Ben Lawrence of The Telegraph gave Taboo 3 out of 5 stars, stating that Taboos strength is that, despite borrowing from westerns, gangster flicks and even Charles Dickens, it still manages to feel utterly original. Sam Wollaston of The Guardian noted that while some of the dialogue "does make you wince", Hardy's acting and onscreen presence more than makes up for it.

Writing for The Hollywood Reporter, Tim Goodman noted that Taboo is a solid entry, if slow in the early going, in FX's stable of series, with a compelling turn by Tom Hardy. Kevin Yeoman of Screenrant wrote in his review that it all added up to a dark, slow-moving but nonetheless intriguing drama with secrets to dispense in due time. He also said that it was likely that those drawn to Hardy's onscreen intensity and seemingly unlimited capacity to become the physical embodiment of gloomy menace would be the ones most likely to stick around until the very end, and in doing so would reap the potential rewards.

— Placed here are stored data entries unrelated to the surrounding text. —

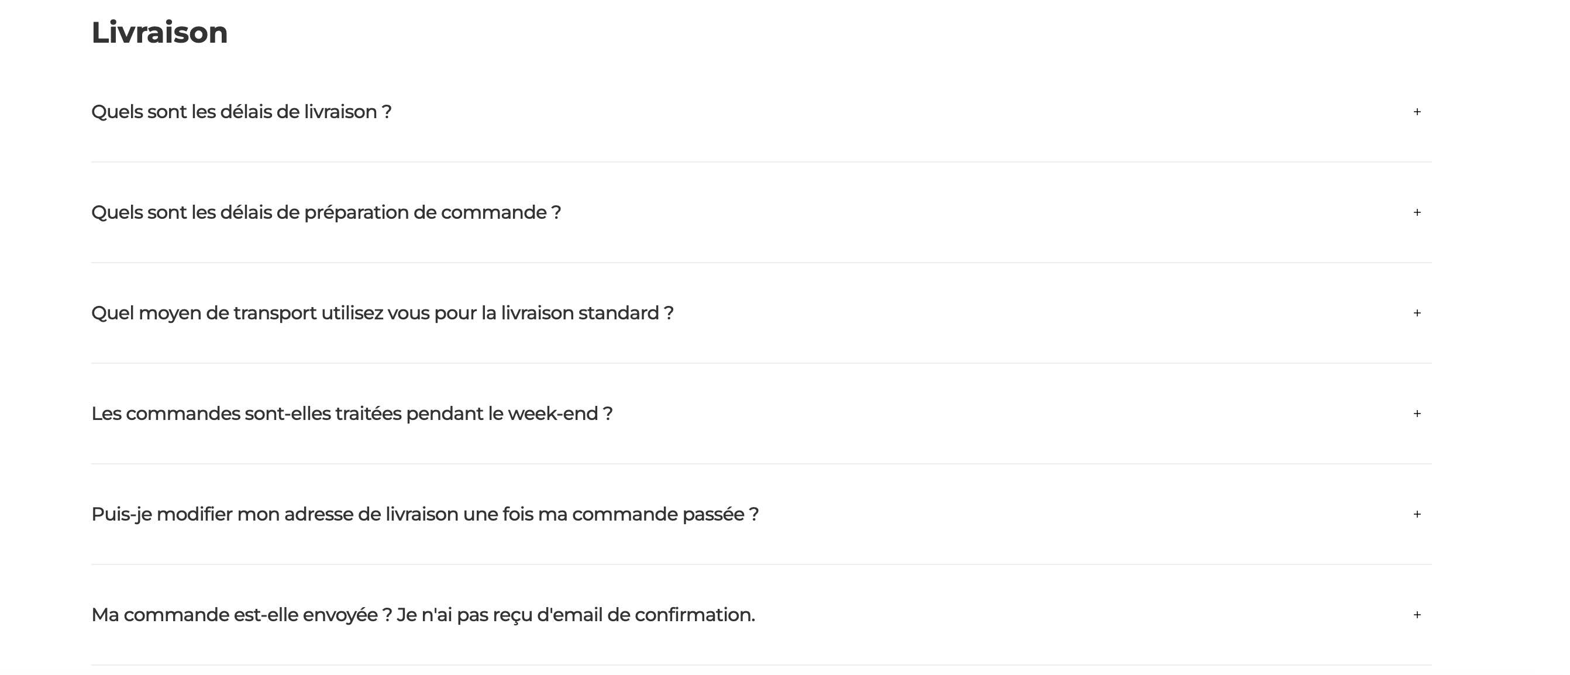Show answer on changing the delivery address
This screenshot has width=1570, height=675.
point(425,514)
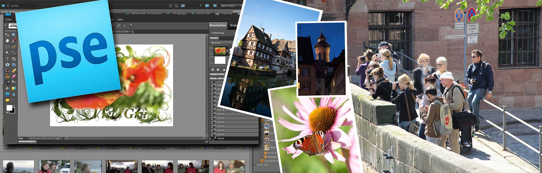
Task: Select the Hand tool
Action: [x=7, y=41]
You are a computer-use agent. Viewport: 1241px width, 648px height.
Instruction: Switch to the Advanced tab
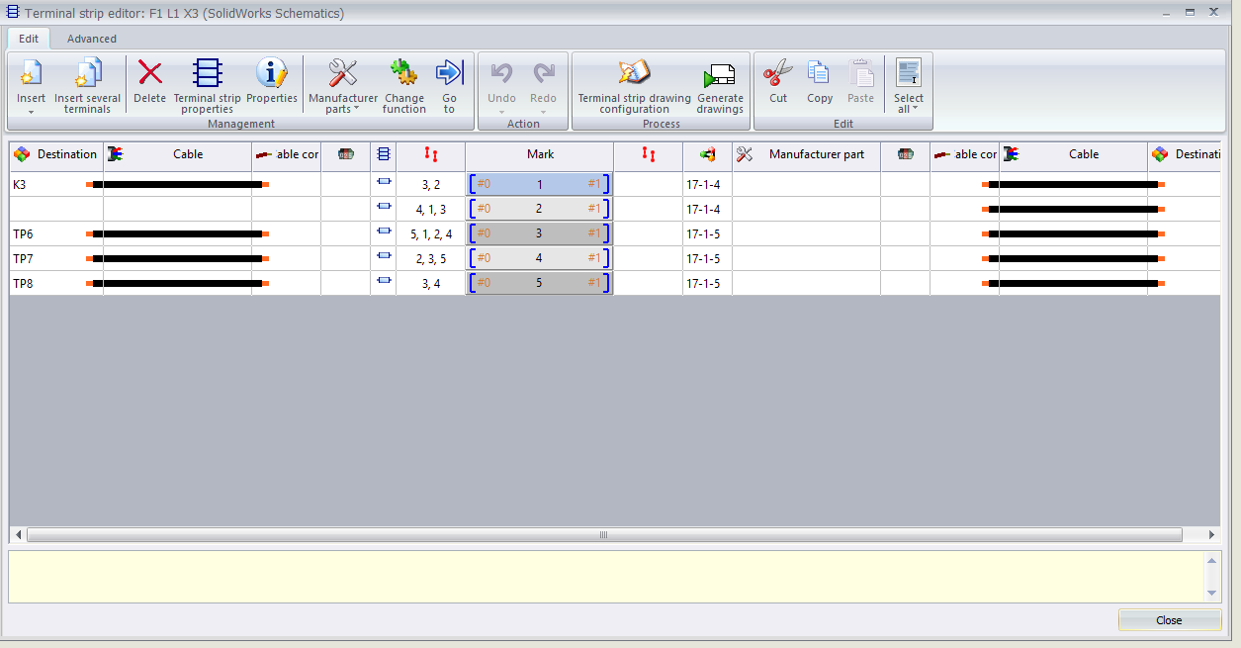click(91, 39)

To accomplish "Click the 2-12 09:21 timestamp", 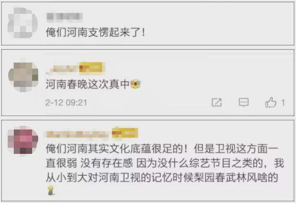I will [66, 103].
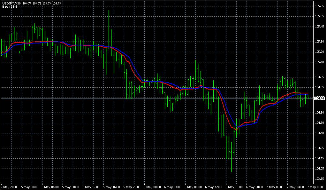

Some historians have expressed concern that the East India Company may be portrayed inaccurately. Before the broadcast of Taboo, Steven Knight said, "This man, James Delaney, is a deeply flawed and deeply troubled human being. His greatest struggle will be against the East India Company which, throughout the 19th century, was the equivalent of the CIA, the NSA, and the biggest, baddest multinational corporation on earth, all rolled into one self-righteous, religiously-motivated monolith." Tirthankar Roy, an economic historian at the London School of Economics, argued that it gave an excessively negative view of the East India Company. Nick Robins, author of The Corporation That Changed the World, added that the organisation had made a positive contribution, but that by the time it was dissolved it had long "outlived its usefulness".

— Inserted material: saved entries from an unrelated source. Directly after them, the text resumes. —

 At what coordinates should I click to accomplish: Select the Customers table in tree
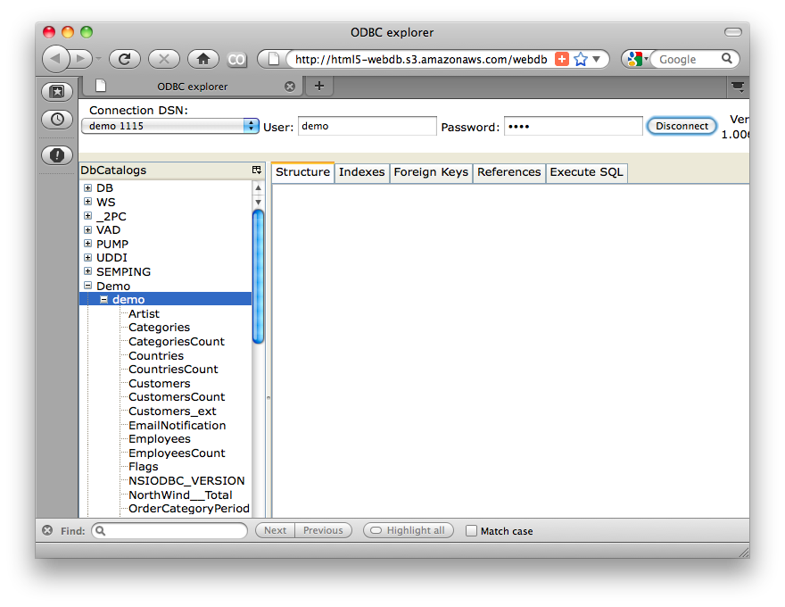click(159, 384)
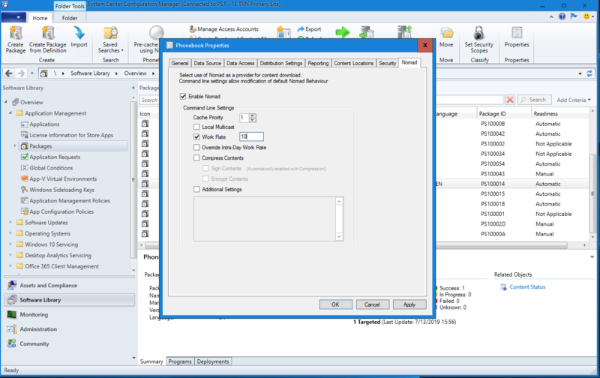The height and width of the screenshot is (378, 600).
Task: Click the Work Rate input field
Action: [x=251, y=137]
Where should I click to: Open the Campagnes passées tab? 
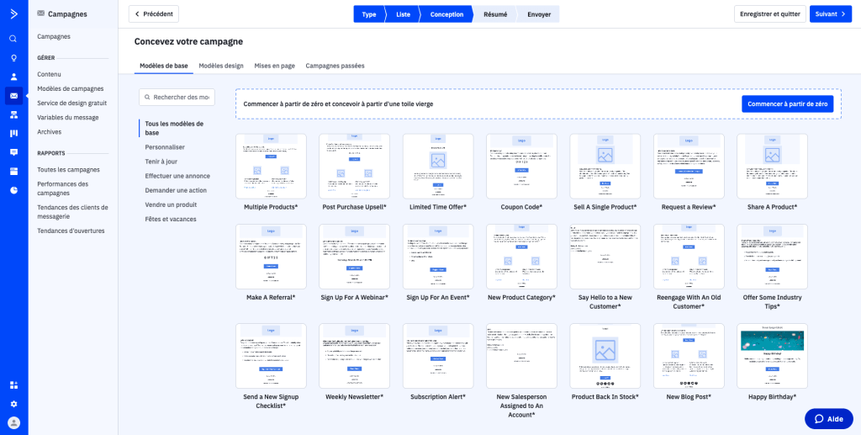tap(335, 66)
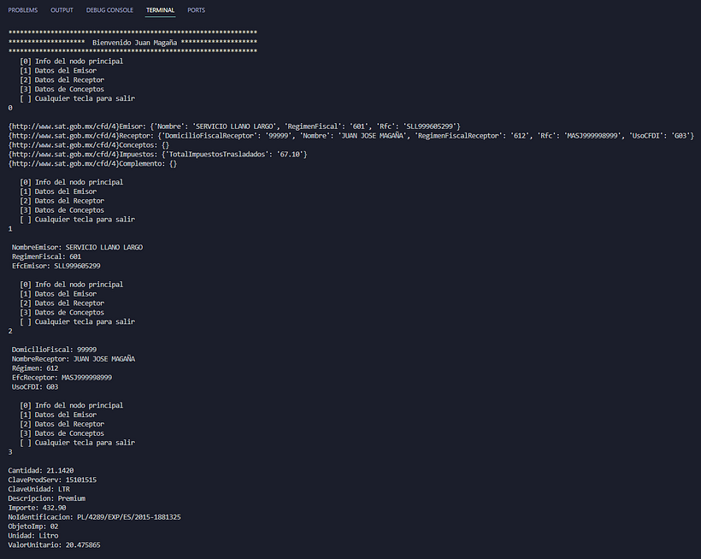
Task: Click the Emisor sat.gob.mx URL line
Action: coord(234,127)
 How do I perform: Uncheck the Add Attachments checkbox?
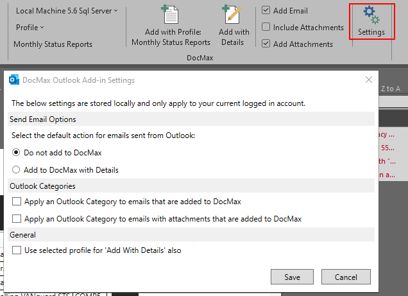pos(266,44)
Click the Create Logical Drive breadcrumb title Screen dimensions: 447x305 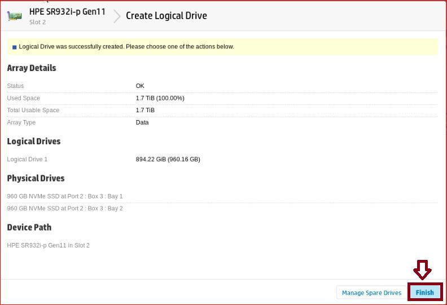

===Awards and nominations===

| Year | Award | Category | Nominee(s) | Result | Ref. |
| 2017 | Primetime Emmy Awards | Outstanding Music Composition for a Series | Max Richter | Nominated |  |
| Outstanding Special Visual Effects in a Supporting Role | Henry Badgett, Tracy McCreary, Angela Barson, Lucy Ainsworth-Taylor, Nic Birmingham, Simon Rowe, Alexander Kirichenko, Finlay Duncan, Colin Gorry | Nominated |
| Royal Television Society Craft & Design Awards | Costume Design - Drama | Joanna Eatwell | Won |  |
| Design - Trails & Packaging | BBC Marketing Team | Nominated |
| Make Up Design - Drama | Erika Okvist, Jan Archibald, Audrey Doyle | Won |
| Music - Original Title | Max Richter | Nominated |
| Production Design - Drama | Sonja Klaus | Nominated |
| Sound - Drama | Sound Team | Won |
| 2018 | Satellite Awards | Best Drama Series | Taboo | Nominated |  |
| Best Actor in a Drama / Genre Series | Tom Hardy | Nominated |
| 16th Visual Effects Society Awards | Outstanding Supporting Visual Effects in a Photoreal Episode | Henry Badgett, Tracy McCreary, Nic Birmingham, Simon Rowe, Colin Gorry for "Pilot" | Nominated |  |
| British Academy Television Craft Awards | Best Costume Design | Joanna Eatwell | Nominated |  |
| Best Make Up & Hair Design | Jan Archivald, Erika Ökvist, Audrey Doyle | Won |
| Best Original Music | Max Richter | Nominated |
| Best Photography: Fiction | Mark Patten | Nominated |
| Best Special, Visual & Graphic Effects | Adam Glasman, Rob Pizzey | Nominated |
| Best Sound: Fiction | Sound Team | Nominated |

==Home media==
Season 1 was released in the United States and Canada by Echo Bridge Acquisition Corp, LLC (Echo Bridge Home Entertainment) on DVD and Blu-Ray on February 6, 2018, and in Europe by StudioCanal on May 29, 2017. The US/Canada DVD set consists of two discs while the European release is a three disc set. French and German dubbed releases were released on April 13, 2017, and May 9, 2017, respectively.